[Element lookup records]
....
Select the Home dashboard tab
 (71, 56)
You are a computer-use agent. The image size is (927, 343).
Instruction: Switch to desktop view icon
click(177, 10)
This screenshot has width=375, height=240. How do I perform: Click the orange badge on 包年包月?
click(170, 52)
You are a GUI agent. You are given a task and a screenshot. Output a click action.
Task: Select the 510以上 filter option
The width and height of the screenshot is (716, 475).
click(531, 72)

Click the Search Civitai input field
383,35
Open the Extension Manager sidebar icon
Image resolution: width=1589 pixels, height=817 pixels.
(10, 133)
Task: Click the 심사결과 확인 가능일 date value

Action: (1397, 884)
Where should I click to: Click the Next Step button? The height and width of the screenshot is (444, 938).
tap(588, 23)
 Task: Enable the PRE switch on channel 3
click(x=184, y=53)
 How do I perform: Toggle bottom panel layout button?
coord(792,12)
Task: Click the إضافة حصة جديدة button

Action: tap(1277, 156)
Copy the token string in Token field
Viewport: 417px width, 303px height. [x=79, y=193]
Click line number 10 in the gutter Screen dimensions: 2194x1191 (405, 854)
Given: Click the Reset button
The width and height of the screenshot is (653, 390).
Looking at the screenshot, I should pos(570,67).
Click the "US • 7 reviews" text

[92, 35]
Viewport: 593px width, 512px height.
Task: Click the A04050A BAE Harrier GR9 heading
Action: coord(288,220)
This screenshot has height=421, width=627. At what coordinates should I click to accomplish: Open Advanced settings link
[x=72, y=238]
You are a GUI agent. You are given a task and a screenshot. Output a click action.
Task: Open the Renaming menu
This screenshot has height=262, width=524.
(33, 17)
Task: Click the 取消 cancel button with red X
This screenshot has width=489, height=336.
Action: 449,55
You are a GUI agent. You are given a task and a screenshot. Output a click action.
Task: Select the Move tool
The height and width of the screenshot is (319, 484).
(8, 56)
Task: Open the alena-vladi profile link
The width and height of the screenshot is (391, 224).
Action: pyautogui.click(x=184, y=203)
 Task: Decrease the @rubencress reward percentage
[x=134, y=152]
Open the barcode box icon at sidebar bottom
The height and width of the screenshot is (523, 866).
....
Gather every line of the data above that contains the word "Open".

Open the Extension Manager sidebar icon
This screenshot has height=421, width=627. At what coordinates should I click to accomplish: Open Advanced settings link
Task: Open the Renaming menu
Task: Open the alena-vladi profile link
Open the barcode box icon at sidebar bottom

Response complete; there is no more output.